**Goals**
**a)** Reproduce everything in the pension passage from "Advocates of NPS" down to "a mixed bag.", with no changes.
**b)** Carry on writing the pension passage, beginning right after its final sentence.

National Pension Scheme: Recent protests by Government of India (GoI) employees demanding the revival of the old pension scheme (OPS) have sparked a national debate. OPS was replaced by the National Pension System (NPS) in 2004, which is a defined-contribution scheme that pools contributions from the government employee and concerned government at 10% of the base salary along with dearness allowance (DA). However, government employees maintain that NPS yields only 15% of the amount they would have secured as a pension under OPS, and inflation would erode the meager pension post-retirement.
Advocates of NPS argue that as the pension corpus is invested, market returns will fetch a superior bargain relative to OPS. The recent stock market performance may make NPS seem like a winner. But with only about 20-24% of base salary flowing into the corpus and varied pay grades of government employees, the individual payout will likely be a mixed bag.

**Data excerpt**
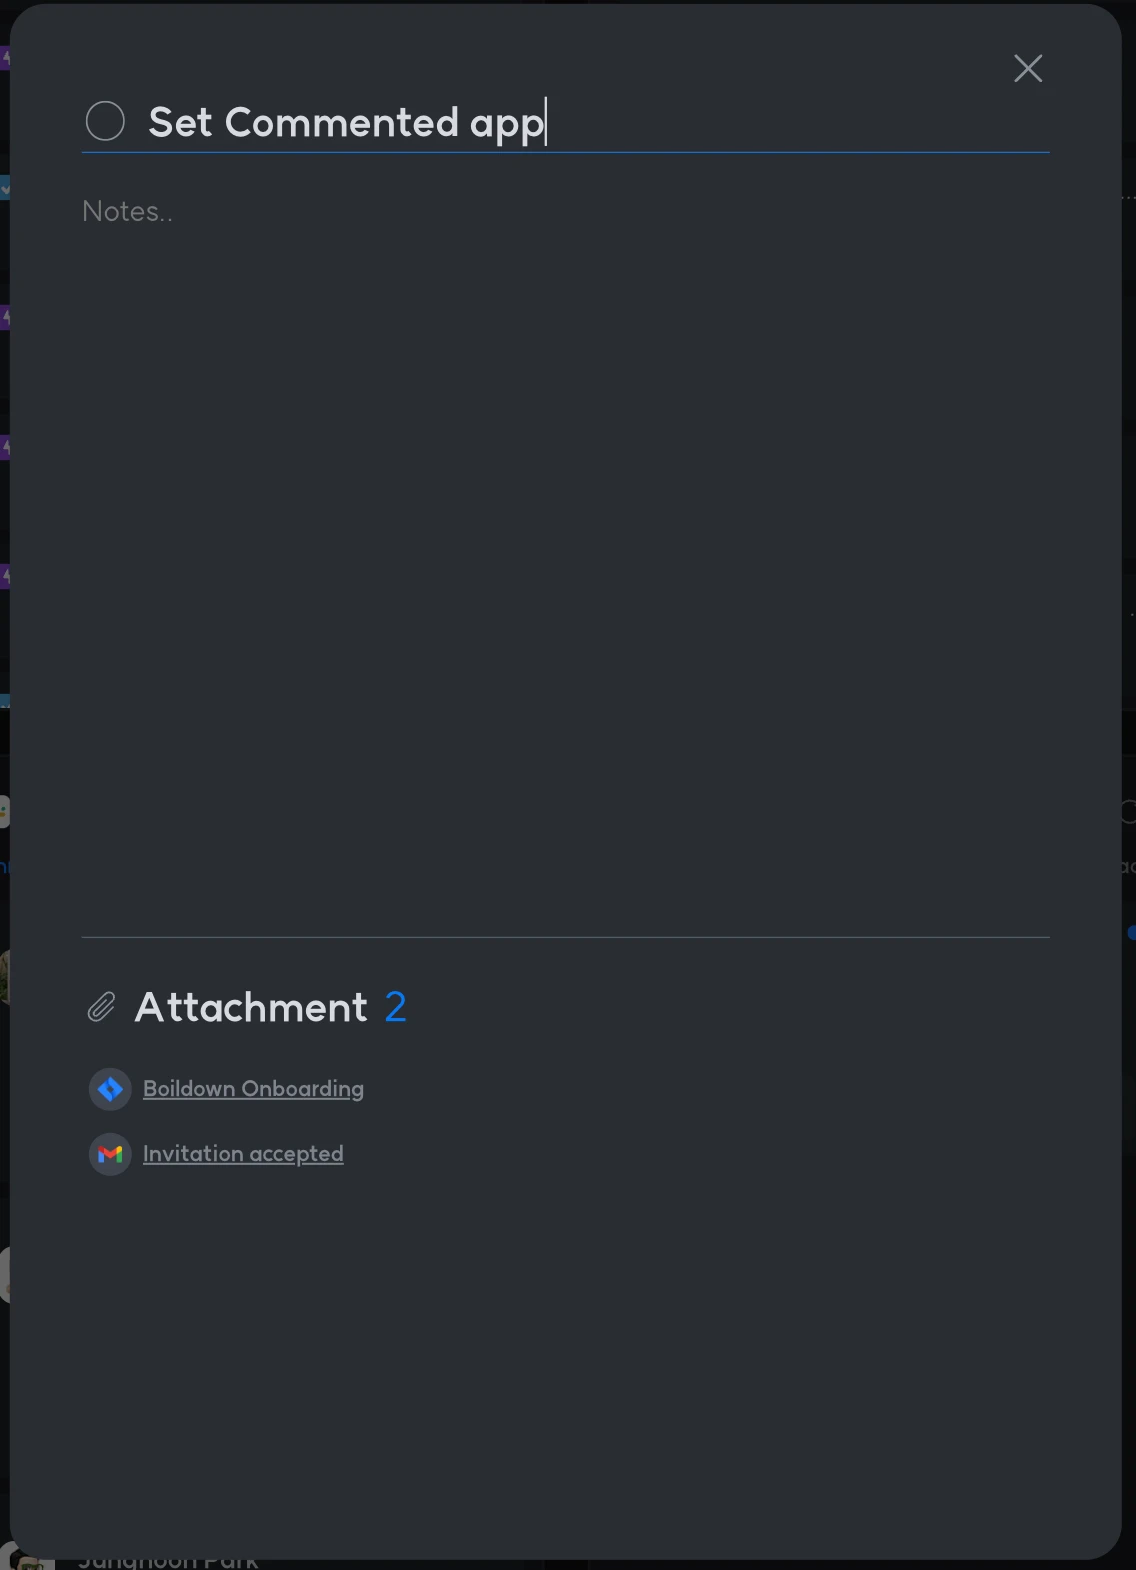Click the blue attachment count 2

**Answers for this exercise**
**a)**
Advocates of NPS argue that as the pension corpus is invested, market returns will fetch a superior bargain relative to OPS. The recent stock market performance may make NPS seem like a winner. But with only about 20-24% of base salary flowing into the corpus and varied pay grades of government employees, the individual payout will likely be a mixed bag.

**b)**
In March 2021, Grade C employees constituted 87% of all civilian GoI employees, and Grade A employees made up only 3.6% of the total number. Grade C and B employees want OPS back. This sizeable vote bank is being wooed with gusto across states. The average growth rate in the NPS subscriber base during the last five years has been highest for the corporate sector, followed by the state and central governments. But this sector also shows the greatest volatility in employment, reinforcing the perception that government jobs are synonymous with stability.
Perennial state elections build pressure to make announcements regarding jobs and OPS. For instance, in Gujarat, the maximum number of government jobs promised was 20 lakh, and the minimum 10 lakh. Political parties, of course, ignore the overwhelming majority of the workforce: unorganized labour. Assuming the average government employee works for 30 years, the true cost of OPS (in states that repeal NPS) will be revealed in 2034 when the first batch of NPS employees retire. As OPS is an unfunded, ‘pay-as-you-go’ scheme, pensions will be paid by future taxpayers. When promises pour forth from election to election, the government treasury will see no matching inflow.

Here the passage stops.